**PROBLEM TO SOLVE:**
Please print the entries below exactly, from the line with "The image size is (2330, 1086)." through the line with "Task: Maximize the winxp2 console window", including both of those lines and leaving out all others.
*** DATA UNDER STUDY
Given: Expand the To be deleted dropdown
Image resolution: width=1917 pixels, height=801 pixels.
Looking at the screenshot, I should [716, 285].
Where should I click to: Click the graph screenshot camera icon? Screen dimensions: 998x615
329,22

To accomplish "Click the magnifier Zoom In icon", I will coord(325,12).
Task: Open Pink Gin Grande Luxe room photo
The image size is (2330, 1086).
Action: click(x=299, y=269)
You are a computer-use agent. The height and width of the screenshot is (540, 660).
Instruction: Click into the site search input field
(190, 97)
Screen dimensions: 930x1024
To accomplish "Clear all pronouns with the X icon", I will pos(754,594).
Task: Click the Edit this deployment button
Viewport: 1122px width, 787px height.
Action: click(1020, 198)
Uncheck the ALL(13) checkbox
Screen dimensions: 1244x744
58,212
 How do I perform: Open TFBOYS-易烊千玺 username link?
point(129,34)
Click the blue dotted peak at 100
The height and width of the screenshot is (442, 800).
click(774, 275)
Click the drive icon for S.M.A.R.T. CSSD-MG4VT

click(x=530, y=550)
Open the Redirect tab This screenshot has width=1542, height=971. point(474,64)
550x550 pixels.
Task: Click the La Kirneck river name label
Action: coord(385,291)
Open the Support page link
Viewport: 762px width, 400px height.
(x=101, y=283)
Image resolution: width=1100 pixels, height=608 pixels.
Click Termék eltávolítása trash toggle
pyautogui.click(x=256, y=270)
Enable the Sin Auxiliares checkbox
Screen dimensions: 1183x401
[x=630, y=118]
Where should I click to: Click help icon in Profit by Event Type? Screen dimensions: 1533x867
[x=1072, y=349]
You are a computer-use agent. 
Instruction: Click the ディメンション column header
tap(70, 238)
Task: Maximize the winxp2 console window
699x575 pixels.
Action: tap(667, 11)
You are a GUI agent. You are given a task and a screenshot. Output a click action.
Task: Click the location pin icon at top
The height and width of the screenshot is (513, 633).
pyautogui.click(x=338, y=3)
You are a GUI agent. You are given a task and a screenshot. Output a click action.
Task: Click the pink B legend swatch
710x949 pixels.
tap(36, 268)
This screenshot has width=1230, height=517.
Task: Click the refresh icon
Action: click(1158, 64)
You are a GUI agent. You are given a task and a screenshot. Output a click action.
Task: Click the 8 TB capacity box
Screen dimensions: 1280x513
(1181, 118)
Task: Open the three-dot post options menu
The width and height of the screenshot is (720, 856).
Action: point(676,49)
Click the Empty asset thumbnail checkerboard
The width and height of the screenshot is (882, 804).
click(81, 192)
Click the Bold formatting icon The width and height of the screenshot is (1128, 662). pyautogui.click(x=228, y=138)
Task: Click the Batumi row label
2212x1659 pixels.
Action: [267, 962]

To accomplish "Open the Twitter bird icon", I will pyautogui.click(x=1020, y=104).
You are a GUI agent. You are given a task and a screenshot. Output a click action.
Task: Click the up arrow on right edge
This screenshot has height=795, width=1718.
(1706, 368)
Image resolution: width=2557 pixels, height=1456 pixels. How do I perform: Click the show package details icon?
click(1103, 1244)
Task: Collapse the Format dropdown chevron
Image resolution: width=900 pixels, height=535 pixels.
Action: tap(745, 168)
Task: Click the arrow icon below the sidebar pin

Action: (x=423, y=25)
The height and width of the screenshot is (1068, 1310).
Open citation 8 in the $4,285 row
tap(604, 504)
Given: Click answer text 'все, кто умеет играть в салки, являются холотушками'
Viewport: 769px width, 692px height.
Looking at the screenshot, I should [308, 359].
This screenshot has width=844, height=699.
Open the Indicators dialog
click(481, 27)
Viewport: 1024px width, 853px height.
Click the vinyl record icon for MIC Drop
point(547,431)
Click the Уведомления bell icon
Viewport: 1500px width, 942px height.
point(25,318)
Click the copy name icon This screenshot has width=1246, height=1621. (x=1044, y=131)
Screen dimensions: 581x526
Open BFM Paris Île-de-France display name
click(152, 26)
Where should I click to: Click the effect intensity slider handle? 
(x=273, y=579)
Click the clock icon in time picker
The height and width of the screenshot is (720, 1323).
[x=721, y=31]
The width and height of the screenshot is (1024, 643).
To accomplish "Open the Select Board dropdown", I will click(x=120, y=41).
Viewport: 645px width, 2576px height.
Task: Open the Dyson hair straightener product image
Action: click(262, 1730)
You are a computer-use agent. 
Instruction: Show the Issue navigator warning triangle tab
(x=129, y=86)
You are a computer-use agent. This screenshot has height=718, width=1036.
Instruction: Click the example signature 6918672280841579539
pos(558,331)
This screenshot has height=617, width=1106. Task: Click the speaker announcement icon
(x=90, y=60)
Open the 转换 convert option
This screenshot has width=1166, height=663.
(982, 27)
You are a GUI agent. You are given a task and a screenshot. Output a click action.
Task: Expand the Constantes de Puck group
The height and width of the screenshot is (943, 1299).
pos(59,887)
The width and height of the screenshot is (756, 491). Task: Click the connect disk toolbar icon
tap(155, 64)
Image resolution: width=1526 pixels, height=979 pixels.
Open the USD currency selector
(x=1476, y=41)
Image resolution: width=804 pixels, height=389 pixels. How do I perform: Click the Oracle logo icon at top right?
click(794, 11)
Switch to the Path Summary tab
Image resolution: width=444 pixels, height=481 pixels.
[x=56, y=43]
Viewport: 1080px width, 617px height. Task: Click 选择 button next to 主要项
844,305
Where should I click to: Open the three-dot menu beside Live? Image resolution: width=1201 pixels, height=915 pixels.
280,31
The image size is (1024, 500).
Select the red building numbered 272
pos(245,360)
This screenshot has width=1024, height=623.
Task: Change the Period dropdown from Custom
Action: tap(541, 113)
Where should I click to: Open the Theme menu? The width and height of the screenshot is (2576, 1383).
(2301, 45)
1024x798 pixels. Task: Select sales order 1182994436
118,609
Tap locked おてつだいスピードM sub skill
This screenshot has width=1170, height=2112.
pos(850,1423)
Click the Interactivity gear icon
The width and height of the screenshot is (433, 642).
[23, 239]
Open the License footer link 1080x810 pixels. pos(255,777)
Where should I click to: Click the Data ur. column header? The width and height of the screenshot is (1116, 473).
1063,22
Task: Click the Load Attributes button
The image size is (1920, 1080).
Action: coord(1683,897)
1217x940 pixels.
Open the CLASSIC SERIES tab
******
**RESULT OF THE EXERCISE:**
The image size is (2330, 1086).
Action: click(x=299, y=269)
You are a computer-use agent. The height and width of the screenshot is (540, 660).
Instruction: Click into the site search input field
(190, 97)
Screen dimensions: 930x1024
To accomplish "Clear all pronouns with the X icon", I will pos(754,594).
Task: Click the Edit this deployment button
Viewport: 1122px width, 787px height.
Action: click(1020, 198)
Uncheck the ALL(13) checkbox
Screen dimensions: 1244x744
58,212
 How do I perform: Open TFBOYS-易烊千玺 username link?
point(129,34)
Click the blue dotted peak at 100
The height and width of the screenshot is (442, 800).
click(774, 275)
Click the drive icon for S.M.A.R.T. CSSD-MG4VT

click(x=530, y=550)
Open the Redirect tab This screenshot has width=1542, height=971. point(474,64)
550x550 pixels.
Task: Click the La Kirneck river name label
Action: coord(385,291)
Open the Support page link
Viewport: 762px width, 400px height.
(x=101, y=283)
Image resolution: width=1100 pixels, height=608 pixels.
Click Termék eltávolítása trash toggle
pyautogui.click(x=256, y=270)
Enable the Sin Auxiliares checkbox
Screen dimensions: 1183x401
[x=630, y=118]
Where should I click to: Click help icon in Profit by Event Type? Screen dimensions: 1533x867
[x=1072, y=349]
You are a computer-use agent. 
Instruction: Click the ディメンション column header
tap(70, 238)
Task: Maximize the winxp2 console window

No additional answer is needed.